Democratic Rep. Gary Ackerman could be in hot water after reports have surfaced indicating that he may have broken House ethics rules with a stock/loan deal.
The Daily News first exposed the scheme that centers around Ackerman hosting a meeting between Israeli officials and a defense contracting firm in which he had invested.
Ackerman later sold the Xenonics, Inc., stock for a big profit, but when he bought it in 2002 he put no money down.

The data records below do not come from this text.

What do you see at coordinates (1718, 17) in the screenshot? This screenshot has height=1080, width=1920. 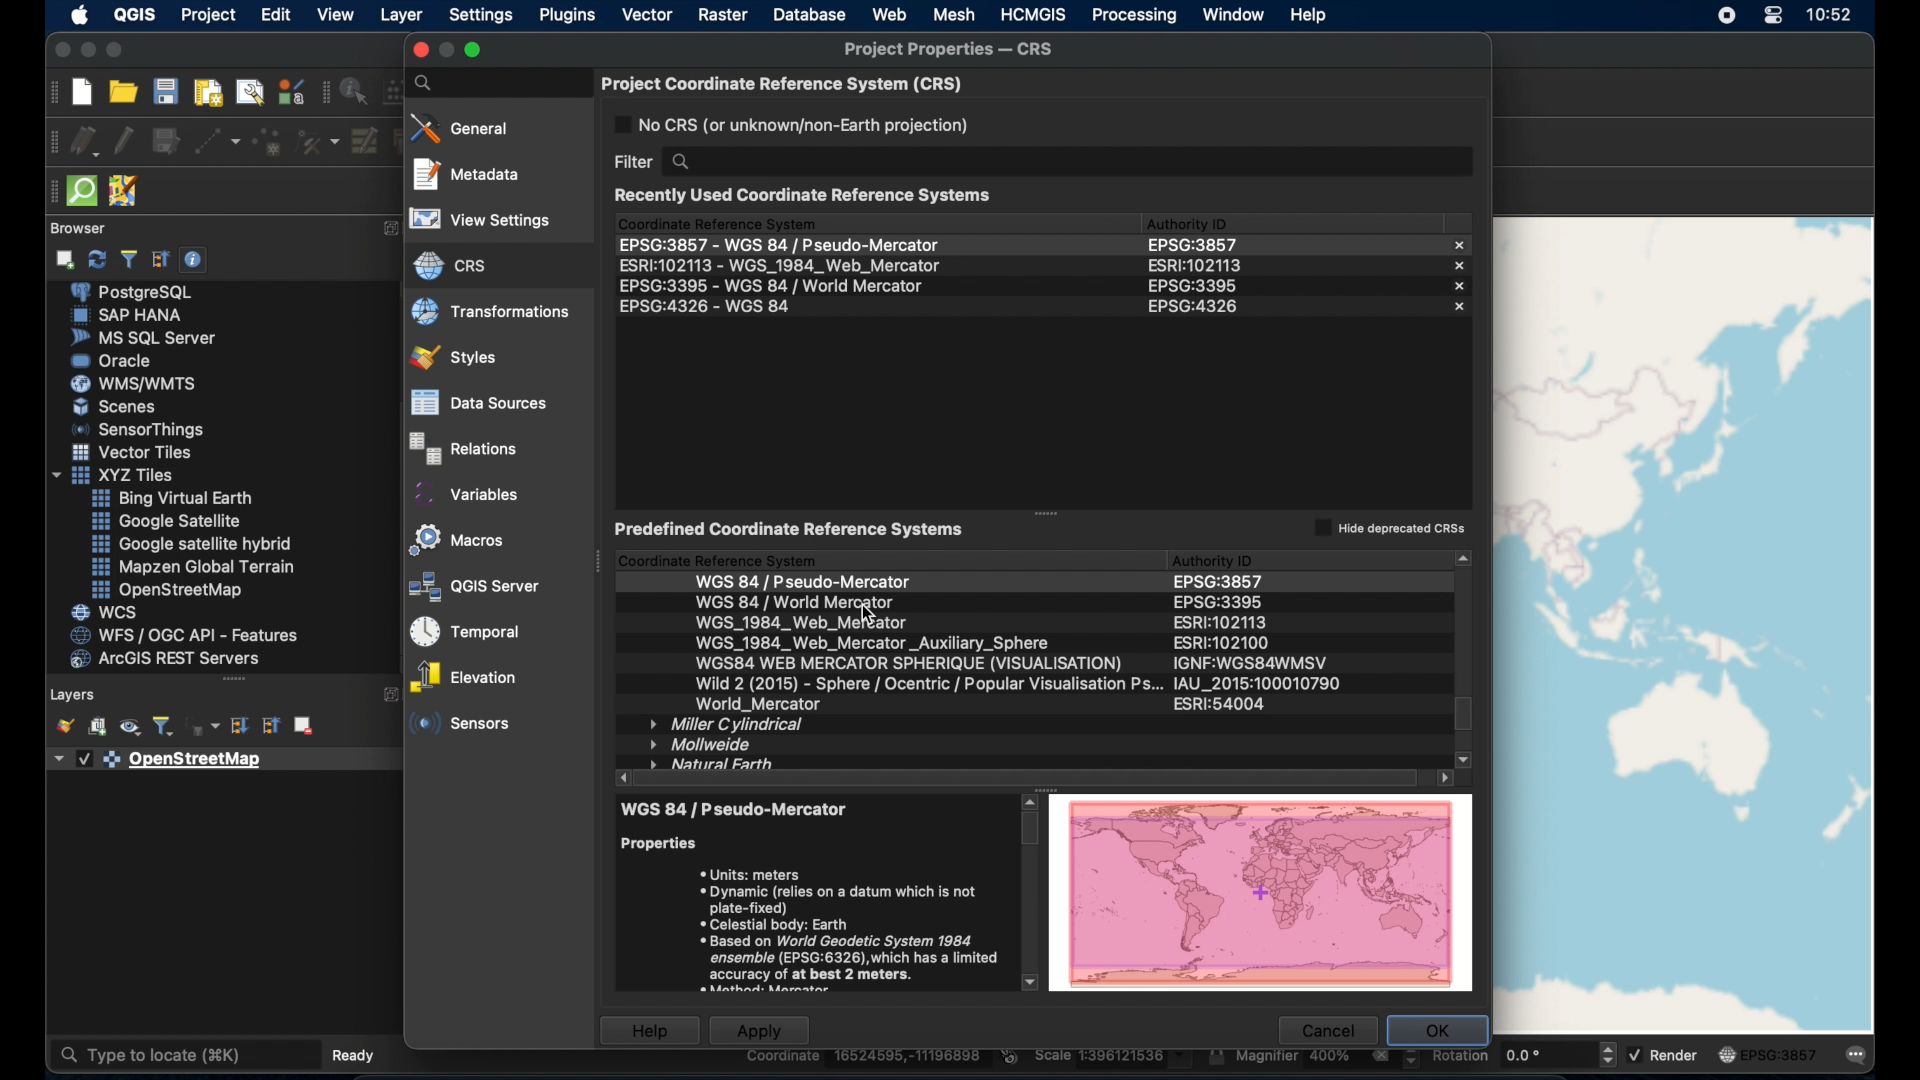 I see `screen recorder` at bounding box center [1718, 17].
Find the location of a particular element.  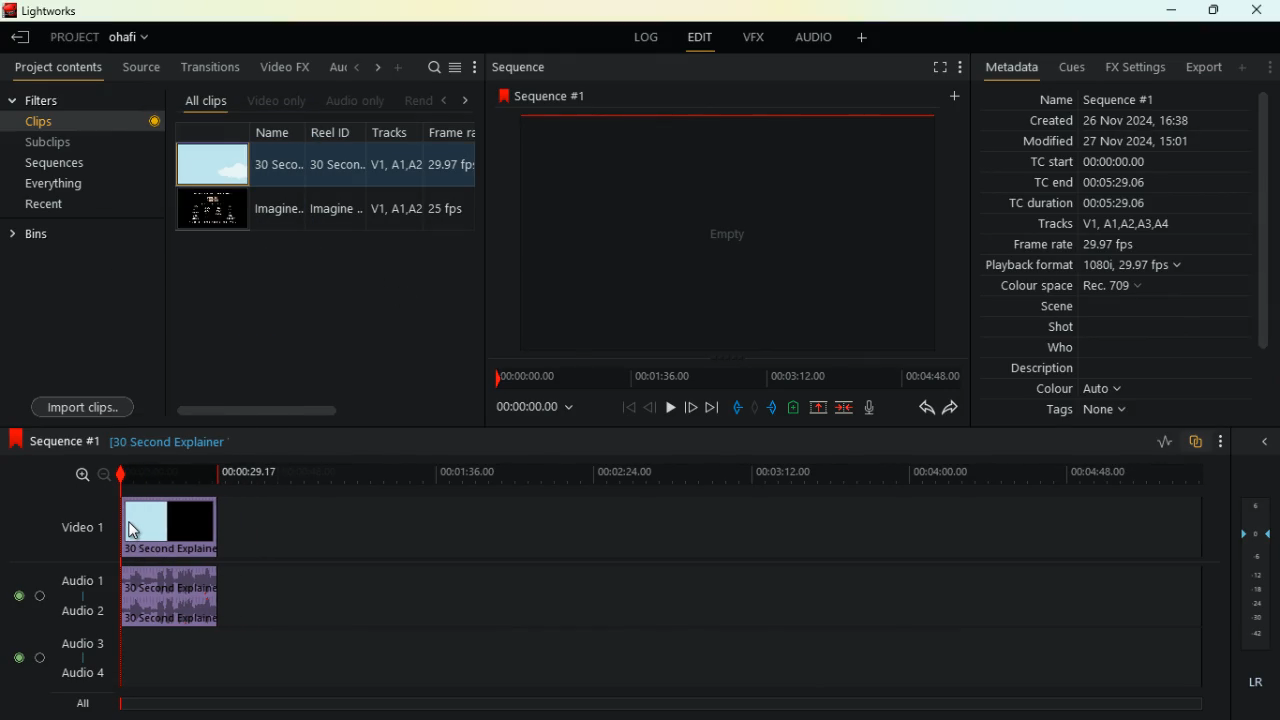

more is located at coordinates (403, 69).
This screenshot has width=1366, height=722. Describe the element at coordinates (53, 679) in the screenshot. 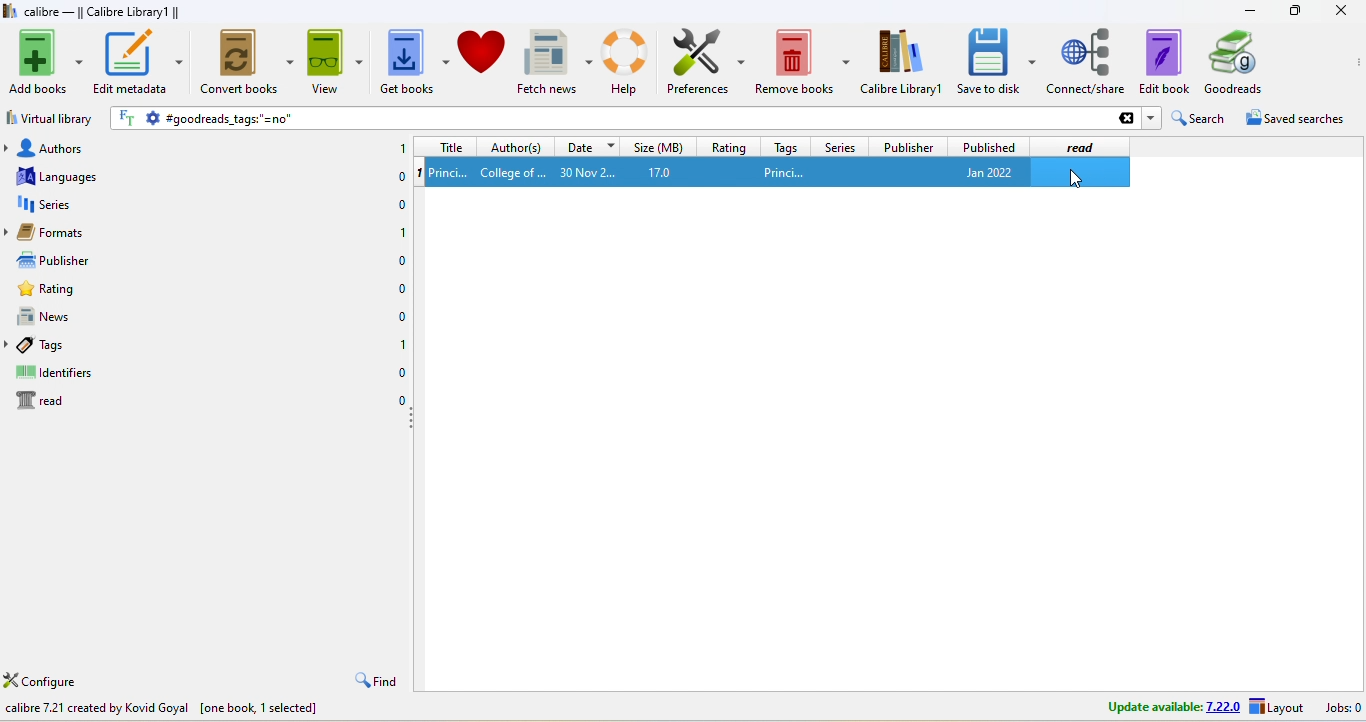

I see `configure` at that location.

Instead he borrowed $14,000 from the company's top shareholder, a longtime friend, the News reported.
The loan required no collateral and had no written payback date -- a violation of Congressional ethics rules.
After the company went public, the stock price jumped and Ackerman repaid the loan at 6 percent interest and sold his shares for more than $100,000 in 2005 and 2006, the paper reported.
In a statement, Ackerman said he "bought and sold his interest in Xenonics stock at its proper and fair-market value," and the transactions were "consistently, continually disclosed on his annual disclosure forms."
He "never profited from any transaction between Xenonics and the government of Israel, and, to his knowledge, no business between the two occurred," according to the statement.
House ethics rules prevent members of Congress from using official resources to promote commercial enterprises and also require written repayment plans for any loans members of Congress take out.